*Given request:* Rewrite all of the data below as a numbered list with one line per item, and leave out any blank lines.

(Data from a pointing dataset)
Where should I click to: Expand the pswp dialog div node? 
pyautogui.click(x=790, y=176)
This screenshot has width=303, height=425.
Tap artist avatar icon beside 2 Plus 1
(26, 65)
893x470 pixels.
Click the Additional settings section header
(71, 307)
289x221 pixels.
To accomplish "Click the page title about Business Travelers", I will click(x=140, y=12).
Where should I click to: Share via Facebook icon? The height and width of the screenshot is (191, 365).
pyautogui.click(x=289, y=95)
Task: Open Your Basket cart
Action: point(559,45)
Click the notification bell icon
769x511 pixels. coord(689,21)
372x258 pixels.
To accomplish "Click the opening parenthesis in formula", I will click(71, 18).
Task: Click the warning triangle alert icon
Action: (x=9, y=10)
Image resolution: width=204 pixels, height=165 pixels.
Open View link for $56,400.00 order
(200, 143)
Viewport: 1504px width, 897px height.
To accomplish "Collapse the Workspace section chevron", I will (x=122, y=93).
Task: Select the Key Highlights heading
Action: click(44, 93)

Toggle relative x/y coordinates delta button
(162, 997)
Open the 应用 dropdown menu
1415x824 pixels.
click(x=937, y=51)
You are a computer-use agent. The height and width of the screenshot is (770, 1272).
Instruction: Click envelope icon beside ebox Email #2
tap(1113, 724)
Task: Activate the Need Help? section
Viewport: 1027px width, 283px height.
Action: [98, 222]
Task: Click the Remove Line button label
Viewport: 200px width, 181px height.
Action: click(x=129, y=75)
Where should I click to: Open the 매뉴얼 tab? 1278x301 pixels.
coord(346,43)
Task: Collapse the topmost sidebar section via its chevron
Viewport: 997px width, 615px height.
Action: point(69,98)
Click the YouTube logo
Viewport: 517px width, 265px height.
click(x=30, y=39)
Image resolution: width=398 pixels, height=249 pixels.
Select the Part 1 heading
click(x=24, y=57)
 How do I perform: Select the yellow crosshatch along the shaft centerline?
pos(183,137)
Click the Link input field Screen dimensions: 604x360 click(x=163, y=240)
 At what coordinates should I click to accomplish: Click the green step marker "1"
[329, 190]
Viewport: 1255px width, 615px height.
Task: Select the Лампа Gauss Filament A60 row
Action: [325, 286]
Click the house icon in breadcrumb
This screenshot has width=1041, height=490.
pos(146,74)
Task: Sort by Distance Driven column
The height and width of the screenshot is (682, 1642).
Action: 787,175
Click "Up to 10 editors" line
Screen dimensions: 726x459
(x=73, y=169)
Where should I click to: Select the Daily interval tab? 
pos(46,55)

*Finished exercise:*
1. Where should I click to: Expand the pswp dialog div node? 
2. pyautogui.click(x=790, y=176)
3. This screenshot has width=303, height=425.
4. Tap artist avatar icon beside 2 Plus 1
5. (26, 65)
6. 893x470 pixels.
7. Click the Additional settings section header
8. (71, 307)
9. 289x221 pixels.
10. To accomplish "Click the page title about Business Travelers", I will click(x=140, y=12).
11. Where should I click to: Share via Facebook icon? The height and width of the screenshot is (191, 365).
12. pyautogui.click(x=289, y=95)
13. Task: Open Your Basket cart
14. Action: point(559,45)
15. Click the notification bell icon
16. 769x511 pixels. coord(689,21)
17. 372x258 pixels.
18. To accomplish "Click the opening parenthesis in formula", I will click(71, 18).
19. Task: Click the warning triangle alert icon
20. Action: (x=9, y=10)
21. Image resolution: width=204 pixels, height=165 pixels.
22. Open View link for $56,400.00 order
23. (200, 143)
24. Viewport: 1504px width, 897px height.
25. To accomplish "Collapse the Workspace section chevron", I will (x=122, y=93).
26. Task: Select the Key Highlights heading
27. Action: click(44, 93)
28. Toggle relative x/y coordinates delta button
29. (162, 997)
30. Open the 应用 dropdown menu
31. 1415x824 pixels.
32. click(x=937, y=51)
33. You are a computer-use agent. The height and width of the screenshot is (770, 1272).
34. Instruction: Click envelope icon beside ebox Email #2
35. tap(1113, 724)
36. Task: Activate the Need Help? section
37. Viewport: 1027px width, 283px height.
38. Action: [98, 222]
39. Task: Click the Remove Line button label
40. Viewport: 200px width, 181px height.
41. Action: click(x=129, y=75)
42. Where should I click to: Open the 매뉴얼 tab? 1278x301 pixels.
43. coord(346,43)
44. Task: Collapse the topmost sidebar section via its chevron
45. Viewport: 997px width, 615px height.
46. Action: point(69,98)
47. Click the YouTube logo
48. Viewport: 517px width, 265px height.
49. click(x=30, y=39)
50. Image resolution: width=398 pixels, height=249 pixels.
51. Select the Part 1 heading
52. click(x=24, y=57)
53.  How do I perform: Select the yellow crosshatch along the shaft centerline?
54. pos(183,137)
55. Click the Link input field Screen dimensions: 604x360 click(x=163, y=240)
56.  At what coordinates should I click to accomplish: Click the green step marker "1"
57. [329, 190]
58. Viewport: 1255px width, 615px height.
59. Task: Select the Лампа Gauss Filament A60 row
60. Action: [325, 286]
61. Click the house icon in breadcrumb
62. This screenshot has width=1041, height=490.
63. pos(146,74)
64. Task: Sort by Distance Driven column
65. The height and width of the screenshot is (682, 1642).
66. Action: 787,175
67. Click "Up to 10 editors" line
68. Screen dimensions: 726x459
69. (x=73, y=169)
70. Where should I click to: Select the Daily interval tab? 
71. pos(46,55)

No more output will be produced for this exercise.